------ Material for the task ------

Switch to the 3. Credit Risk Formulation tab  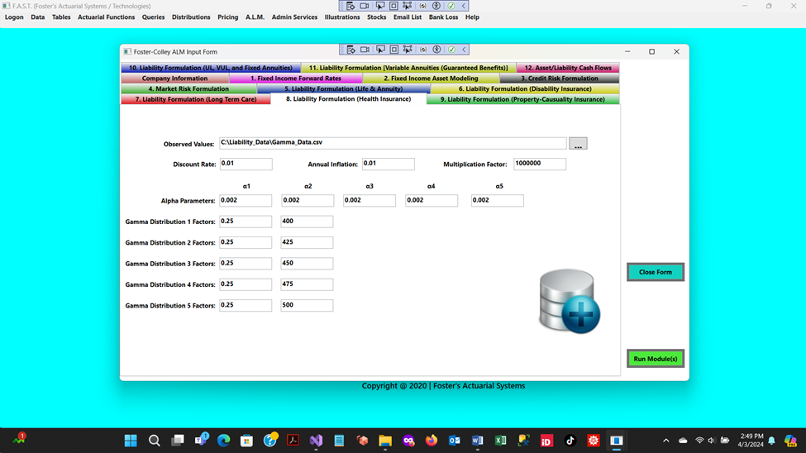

------
------ Material for the task ------

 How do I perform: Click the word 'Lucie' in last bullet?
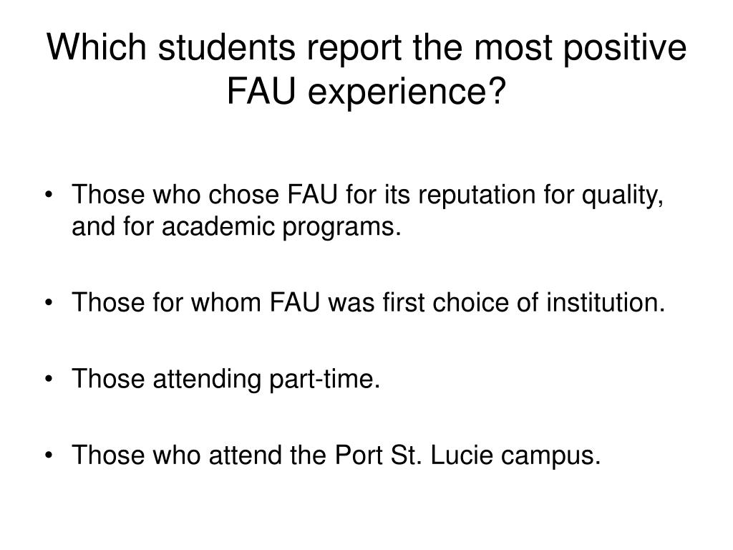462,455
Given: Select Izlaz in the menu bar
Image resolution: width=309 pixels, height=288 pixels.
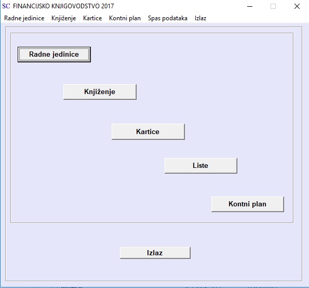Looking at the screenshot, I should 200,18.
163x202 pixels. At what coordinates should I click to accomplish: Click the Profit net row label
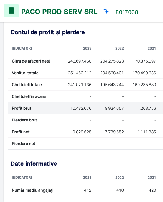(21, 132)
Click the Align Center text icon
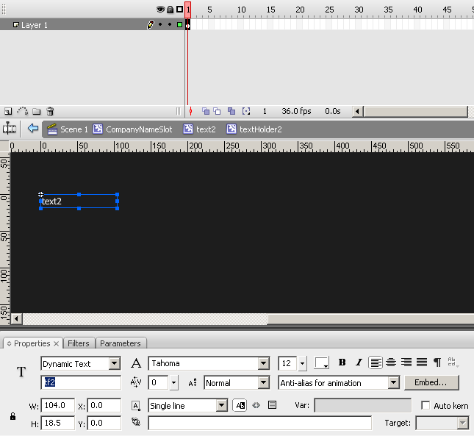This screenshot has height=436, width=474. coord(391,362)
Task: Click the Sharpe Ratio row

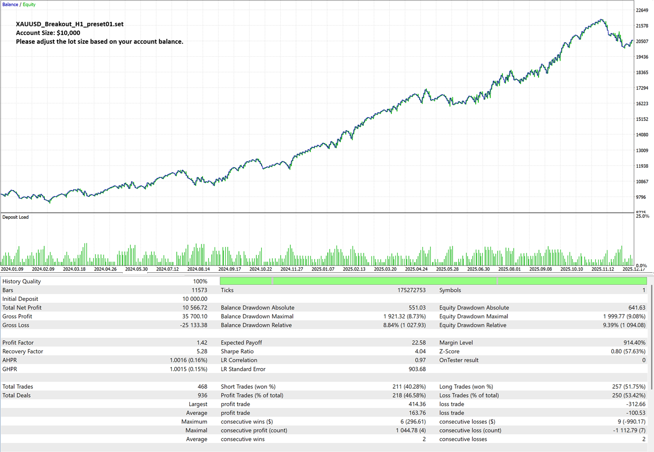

------
------ Material for the task ------

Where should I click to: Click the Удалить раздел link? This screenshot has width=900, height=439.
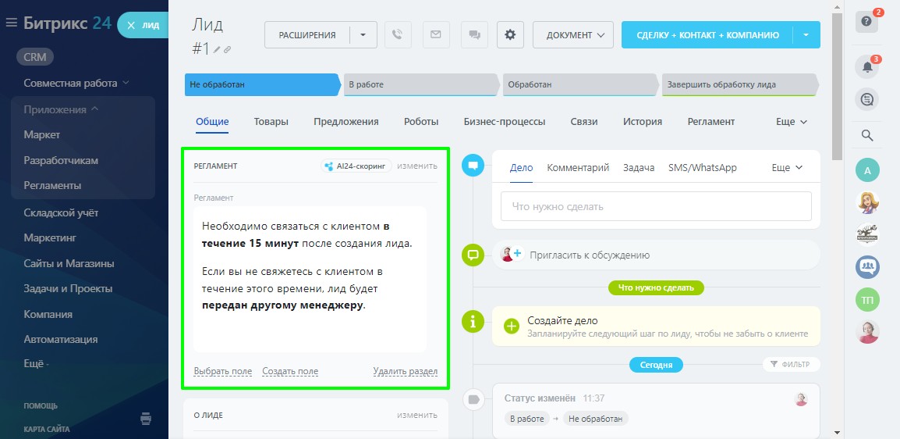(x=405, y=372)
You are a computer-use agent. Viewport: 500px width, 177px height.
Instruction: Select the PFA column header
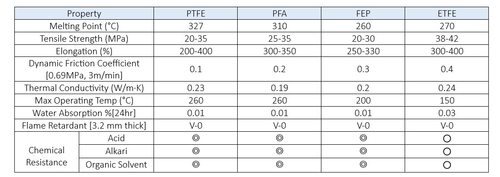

------

# Your task
Could you copy every line from the records that has "Select" in it?

# Solution below
Given: Select Izlaz in the menu bar
Instruction: Select the PFA column header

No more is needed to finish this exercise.